While social sharing is nothing new, social sharing image platforms such as Instagram, Pinterest and Polyvore are becoming increasingly popular and now boast millions of daily users. Combined with the trend for street style photography where ordinary people share their own individual styles, it presents enormous potential for beauty brands.

To put the idea of self-style social sharing into practice for brand potential, let me give an example: Back in 2009, Burberry launched its Art of the Trench website, which allows consumers to upload and share their street-style photos with their own take on an outfit featuring a Burberry trench coat. Burberry was definitely on to something; according to digital agency Made by Many, Burberry experienced an 85% sales increase in trench coats. This is particularly poignant given that back then, luxury brands in particular were hesitant to embrace social media for fear of losing their exclusivity and aspiration.

Fast forward to now and Jimmy Choo has just announced its new 24:7 Stylemakers initiative. Along the same premise as Burberry’s Art of the Trench, Jimmy Choo 24:7 Stylemakers goes one step further, by allowing consumers to click through from the image that has been shared to then buy the product featured direct from the Jimmy Choo website.



This kind of engagement is invaluable: consumers are directly interacting with a brand and promoting its products. They are spending their own time and effort creating these looks, to become part of a community to inspire and be inspired. They are showing the product in real life, instead of as a pack shot or on a model. What’s more, these consumers will then share the image through their own social media channels such as Facebook, Twitter and Pinterest, thereby increasing potential traffic to the brand’s social sharing platform.

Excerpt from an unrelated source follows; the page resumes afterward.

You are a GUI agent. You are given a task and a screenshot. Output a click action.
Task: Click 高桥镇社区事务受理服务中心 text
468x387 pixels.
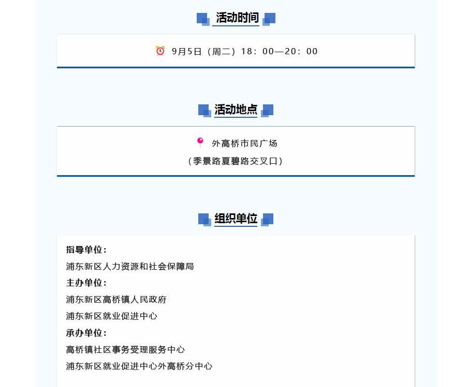coord(125,350)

So far, it has largely been fashion brands to capitalise on self-style social sharing, but I think there is huge scope for beauty brands to do the same. While fashion bloggers photograph Outfit of the Day (OOTD) blog posts, beauty bloggers photograph Face of the Day (FOTD) and Nails of the Day (NOTD) blog posts, to showcase their own beauty looks and the products they used to achieve it, and this is exactly the premise that beauty brands can adopt on their own turf.

So to maximise the full potential of the social stratosphere, it’s no longer enough to simply converse with consumers; to truly embrace ‘social’ opportunities, brands and retailers need to give their consumers the platform to display their own interpretation of the brand's products to the world.

Tuesday, 1 May 2012

BeautyMART: a new ‘editorial’ beauty retail concept

I have been following the BeautyMART blog, as penned by ex-Vogue beauty journalist Anna-Marie Solowij and brand creative Millie Kendall (of Ruby & Millie fame), for a little while now. With a teaser stating “BeautyMART, an exciting and unique new space to shop, in-store and online, for all your favourite beauty products”, I was keen to find out more about exactly what this new beauty retail landscape would offer.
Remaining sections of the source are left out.